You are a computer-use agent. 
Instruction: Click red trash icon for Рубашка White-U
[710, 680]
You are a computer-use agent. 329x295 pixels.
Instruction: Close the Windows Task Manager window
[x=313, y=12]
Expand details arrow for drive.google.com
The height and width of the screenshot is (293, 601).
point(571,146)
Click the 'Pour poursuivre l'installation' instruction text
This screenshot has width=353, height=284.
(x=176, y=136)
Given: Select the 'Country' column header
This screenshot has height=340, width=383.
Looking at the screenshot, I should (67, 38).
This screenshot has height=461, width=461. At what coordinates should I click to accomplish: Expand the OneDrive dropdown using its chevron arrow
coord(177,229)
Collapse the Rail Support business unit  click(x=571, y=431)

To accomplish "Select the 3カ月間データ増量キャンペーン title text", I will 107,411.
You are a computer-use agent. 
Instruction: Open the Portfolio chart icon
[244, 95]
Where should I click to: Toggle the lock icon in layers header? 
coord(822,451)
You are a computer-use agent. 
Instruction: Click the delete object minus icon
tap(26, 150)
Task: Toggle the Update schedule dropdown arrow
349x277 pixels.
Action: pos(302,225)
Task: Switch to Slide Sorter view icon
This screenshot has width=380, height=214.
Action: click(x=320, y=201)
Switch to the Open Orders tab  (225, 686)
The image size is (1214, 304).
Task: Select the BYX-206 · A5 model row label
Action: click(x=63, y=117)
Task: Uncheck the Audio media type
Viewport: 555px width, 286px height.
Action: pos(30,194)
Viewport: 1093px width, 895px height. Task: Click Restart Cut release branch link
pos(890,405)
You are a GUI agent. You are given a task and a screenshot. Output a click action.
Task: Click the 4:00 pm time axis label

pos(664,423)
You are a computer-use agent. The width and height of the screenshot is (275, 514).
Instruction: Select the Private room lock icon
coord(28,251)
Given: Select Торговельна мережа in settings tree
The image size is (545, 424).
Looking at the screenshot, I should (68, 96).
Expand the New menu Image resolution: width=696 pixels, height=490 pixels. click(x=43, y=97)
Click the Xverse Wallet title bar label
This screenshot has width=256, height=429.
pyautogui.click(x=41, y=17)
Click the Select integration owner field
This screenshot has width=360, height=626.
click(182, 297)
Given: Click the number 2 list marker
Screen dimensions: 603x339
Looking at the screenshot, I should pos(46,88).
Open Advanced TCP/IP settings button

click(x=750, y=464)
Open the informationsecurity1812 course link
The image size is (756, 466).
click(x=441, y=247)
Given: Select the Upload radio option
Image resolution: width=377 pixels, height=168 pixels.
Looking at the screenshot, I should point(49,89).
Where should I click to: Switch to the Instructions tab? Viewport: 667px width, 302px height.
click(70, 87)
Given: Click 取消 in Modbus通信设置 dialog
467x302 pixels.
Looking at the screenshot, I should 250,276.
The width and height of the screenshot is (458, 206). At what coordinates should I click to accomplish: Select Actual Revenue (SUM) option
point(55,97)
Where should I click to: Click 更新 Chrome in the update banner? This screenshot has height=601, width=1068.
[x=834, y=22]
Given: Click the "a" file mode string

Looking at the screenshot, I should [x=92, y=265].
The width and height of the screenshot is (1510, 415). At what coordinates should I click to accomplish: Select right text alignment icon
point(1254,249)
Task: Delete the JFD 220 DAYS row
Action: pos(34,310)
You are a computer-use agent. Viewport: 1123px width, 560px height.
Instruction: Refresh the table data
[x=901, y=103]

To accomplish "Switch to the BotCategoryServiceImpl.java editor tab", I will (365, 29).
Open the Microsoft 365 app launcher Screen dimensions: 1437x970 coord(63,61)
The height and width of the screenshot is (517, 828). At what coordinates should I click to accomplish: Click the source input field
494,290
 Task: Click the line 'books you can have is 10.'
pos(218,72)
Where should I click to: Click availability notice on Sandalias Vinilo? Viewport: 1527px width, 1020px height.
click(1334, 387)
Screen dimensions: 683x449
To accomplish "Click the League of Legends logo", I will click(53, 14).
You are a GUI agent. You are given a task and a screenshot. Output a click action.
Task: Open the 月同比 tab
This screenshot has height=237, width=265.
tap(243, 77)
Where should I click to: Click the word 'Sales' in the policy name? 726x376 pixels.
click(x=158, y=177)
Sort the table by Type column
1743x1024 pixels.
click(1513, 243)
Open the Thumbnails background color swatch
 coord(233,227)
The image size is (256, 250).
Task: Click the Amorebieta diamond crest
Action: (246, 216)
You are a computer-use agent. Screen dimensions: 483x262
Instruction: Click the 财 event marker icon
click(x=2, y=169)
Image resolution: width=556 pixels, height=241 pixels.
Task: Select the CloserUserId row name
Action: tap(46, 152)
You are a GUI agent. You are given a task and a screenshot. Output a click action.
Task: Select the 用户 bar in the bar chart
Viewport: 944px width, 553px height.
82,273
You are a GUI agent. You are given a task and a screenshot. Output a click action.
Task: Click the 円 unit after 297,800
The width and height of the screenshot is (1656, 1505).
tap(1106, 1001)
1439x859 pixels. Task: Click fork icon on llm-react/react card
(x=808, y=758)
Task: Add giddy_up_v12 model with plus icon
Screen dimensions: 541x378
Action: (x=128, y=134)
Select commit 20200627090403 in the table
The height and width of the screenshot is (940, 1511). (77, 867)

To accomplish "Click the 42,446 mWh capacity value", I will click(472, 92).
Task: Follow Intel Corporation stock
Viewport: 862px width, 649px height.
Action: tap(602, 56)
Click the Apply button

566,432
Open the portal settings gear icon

========================

**Directions for this task**:
Return all of the rows above, line for line, with no changes.

**Written answer**:
You are a computer-use agent. 
Instruction: Click red trash icon for Рубашка White-U
[710, 680]
You are a computer-use agent. 329x295 pixels.
Instruction: Close the Windows Task Manager window
[x=313, y=12]
Expand details arrow for drive.google.com
The height and width of the screenshot is (293, 601).
point(571,146)
Click the 'Pour poursuivre l'installation' instruction text
This screenshot has width=353, height=284.
(x=176, y=136)
Given: Select the 'Country' column header
This screenshot has height=340, width=383.
Looking at the screenshot, I should (67, 38).
This screenshot has height=461, width=461. At what coordinates should I click to accomplish: Expand the OneDrive dropdown using its chevron arrow
coord(177,229)
Collapse the Rail Support business unit  click(x=571, y=431)

To accomplish "Select the 3カ月間データ増量キャンペーン title text", I will 107,411.
You are a computer-use agent. 
Instruction: Open the Portfolio chart icon
[244, 95]
Where should I click to: Toggle the lock icon in layers header? 
coord(822,451)
You are a computer-use agent. 
Instruction: Click the delete object minus icon
tap(26, 150)
Task: Toggle the Update schedule dropdown arrow
349x277 pixels.
Action: pos(302,225)
Task: Switch to Slide Sorter view icon
This screenshot has width=380, height=214.
Action: click(x=320, y=201)
Switch to the Open Orders tab  (225, 686)
The image size is (1214, 304).
Task: Select the BYX-206 · A5 model row label
Action: click(x=63, y=117)
Task: Uncheck the Audio media type
Viewport: 555px width, 286px height.
Action: pos(30,194)
Viewport: 1093px width, 895px height. Task: Click Restart Cut release branch link
pos(890,405)
You are a GUI agent. You are given a task and a screenshot. Output a click action.
Task: Click the 4:00 pm time axis label

pos(664,423)
You are a computer-use agent. The width and height of the screenshot is (275, 514).
Instruction: Select the Private room lock icon
coord(28,251)
Given: Select Торговельна мережа in settings tree
The image size is (545, 424).
Looking at the screenshot, I should (68, 96).
Expand the New menu Image resolution: width=696 pixels, height=490 pixels. click(x=43, y=97)
Click the Xverse Wallet title bar label
This screenshot has width=256, height=429.
pyautogui.click(x=41, y=17)
Click the Select integration owner field
This screenshot has width=360, height=626.
click(182, 297)
Given: Click the number 2 list marker
Screen dimensions: 603x339
Looking at the screenshot, I should pos(46,88).
Open Advanced TCP/IP settings button

click(x=750, y=464)
Open the informationsecurity1812 course link
The image size is (756, 466).
click(x=441, y=247)
Given: Select the Upload radio option
Image resolution: width=377 pixels, height=168 pixels.
Looking at the screenshot, I should point(49,89).
Where should I click to: Switch to the Instructions tab? Viewport: 667px width, 302px height.
click(70, 87)
Given: Click 取消 in Modbus通信设置 dialog
467x302 pixels.
Looking at the screenshot, I should 250,276.
The width and height of the screenshot is (458, 206). At what coordinates should I click to accomplish: Select Actual Revenue (SUM) option
point(55,97)
Where should I click to: Click 更新 Chrome in the update banner? This screenshot has height=601, width=1068.
[x=834, y=22]
Given: Click the "a" file mode string

Looking at the screenshot, I should [x=92, y=265].
The width and height of the screenshot is (1510, 415). At what coordinates should I click to accomplish: Select right text alignment icon
point(1254,249)
Task: Delete the JFD 220 DAYS row
Action: pos(34,310)
You are a computer-use agent. Viewport: 1123px width, 560px height.
Instruction: Refresh the table data
[x=901, y=103]

To accomplish "Switch to the BotCategoryServiceImpl.java editor tab", I will (365, 29).
Open the Microsoft 365 app launcher Screen dimensions: 1437x970 coord(63,61)
The height and width of the screenshot is (517, 828). At what coordinates should I click to accomplish: Click the source input field
494,290
 Task: Click the line 'books you can have is 10.'
pos(218,72)
Where should I click to: Click availability notice on Sandalias Vinilo? Viewport: 1527px width, 1020px height.
click(1334, 387)
Screen dimensions: 683x449
To accomplish "Click the League of Legends logo", I will click(53, 14).
You are a GUI agent. You are given a task and a screenshot. Output a click action.
Task: Open the 月同比 tab
This screenshot has height=237, width=265.
tap(243, 77)
Where should I click to: Click the word 'Sales' in the policy name? 726x376 pixels.
click(x=158, y=177)
Sort the table by Type column
1743x1024 pixels.
click(1513, 243)
Open the Thumbnails background color swatch
 coord(233,227)
The image size is (256, 250).
Task: Click the Amorebieta diamond crest
Action: (246, 216)
You are a computer-use agent. Screen dimensions: 483x262
Instruction: Click the 财 event marker icon
click(x=2, y=169)
Image resolution: width=556 pixels, height=241 pixels.
Task: Select the CloserUserId row name
Action: tap(46, 152)
You are a GUI agent. You are given a task and a screenshot. Output a click action.
Task: Select the 用户 bar in the bar chart
Viewport: 944px width, 553px height.
82,273
You are a GUI agent. You are given a task and a screenshot. Output a click action.
Task: Click the 円 unit after 297,800
The width and height of the screenshot is (1656, 1505).
tap(1106, 1001)
1439x859 pixels. Task: Click fork icon on llm-react/react card
(x=808, y=758)
Task: Add giddy_up_v12 model with plus icon
Screen dimensions: 541x378
Action: (x=128, y=134)
Select commit 20200627090403 in the table
The height and width of the screenshot is (940, 1511). (77, 867)

To accomplish "Click the 42,446 mWh capacity value", I will click(472, 92).
Task: Follow Intel Corporation stock
Viewport: 862px width, 649px height.
Action: tap(602, 56)
Click the Apply button

566,432
Open the portal settings gear icon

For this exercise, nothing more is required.